Time to redefine the UK’s role within the semiconductor industry says Flexciton CEO

Time to redefine the UK’s role within the semiconductor industry says Flexciton CEO

Opinion |
By NicolasR

Jamie Potter, co-founder and CEO of  UK AI fab software startup Flexciton, looks at the launch of the UK’s semiconductor strategy. 

Rishi Sunak’s recent unveiling of the UK’s £1bn ($1.3bn) semiconductor strategy was always bound to provoke a reaction from critics. In an attempt to improve research and development and bolster international cooperation, the UK announced it will partner with Japan as part of its strategy.

The aim of this collaboration is to foster knowledge sharing, increase expertise, and mitigate supply chain risks.
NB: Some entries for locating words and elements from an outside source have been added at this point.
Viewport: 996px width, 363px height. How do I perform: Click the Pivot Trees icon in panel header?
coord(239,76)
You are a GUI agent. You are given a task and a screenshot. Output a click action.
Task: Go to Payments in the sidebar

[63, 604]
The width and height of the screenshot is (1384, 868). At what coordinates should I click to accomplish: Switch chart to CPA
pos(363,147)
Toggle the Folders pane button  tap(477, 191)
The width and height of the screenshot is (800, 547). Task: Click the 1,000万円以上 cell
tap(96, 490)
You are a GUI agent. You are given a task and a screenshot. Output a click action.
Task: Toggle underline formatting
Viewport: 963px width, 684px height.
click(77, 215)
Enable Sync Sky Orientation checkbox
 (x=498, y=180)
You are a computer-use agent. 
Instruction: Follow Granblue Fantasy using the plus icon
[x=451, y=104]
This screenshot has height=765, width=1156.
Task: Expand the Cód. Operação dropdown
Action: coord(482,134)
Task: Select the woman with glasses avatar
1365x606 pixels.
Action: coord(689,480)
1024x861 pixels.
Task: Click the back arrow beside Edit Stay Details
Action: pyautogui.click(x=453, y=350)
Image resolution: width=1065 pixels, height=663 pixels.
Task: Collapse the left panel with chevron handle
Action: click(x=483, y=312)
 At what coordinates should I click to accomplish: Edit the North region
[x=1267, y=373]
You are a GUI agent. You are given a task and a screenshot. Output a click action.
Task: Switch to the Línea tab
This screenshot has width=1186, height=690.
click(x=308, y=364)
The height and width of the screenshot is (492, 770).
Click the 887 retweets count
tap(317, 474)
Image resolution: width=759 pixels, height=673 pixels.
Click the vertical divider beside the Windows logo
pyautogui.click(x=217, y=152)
The obscurity of the government’s strategy – as well as the delay from the original announcement date of autumn last year – tells me that they are very much still figuring this out. It appears the next step is to employ an advisory panel to help decipher what the actual actions will be before autumn of this year. A full year after the original date.

Fundamentally, though, I think the UK has got this one right. It’s too late for us to start throwing huge amounts of money at building fabs, since we simply don’t have the capital or the resources to create our own security of supply.

Instead, it’s much more beneficial for us to focus on specialisms that could make us globally relevant to the supply chain. However, what I’m less convinced about, is the government’s understanding of the areas of expertise we already possess.

Let’s look at where the UK is particularly strong, as with a limited budget, focusing on creating that specialism makes sense. The obvious one here is chip design, which was detailed in the strategy unveiling last week. ARM has been at the forefront of this market for many years and, along with the spin-offs coming from the University of Cambridge, it’s a sector where the UK could be considered at the forefront.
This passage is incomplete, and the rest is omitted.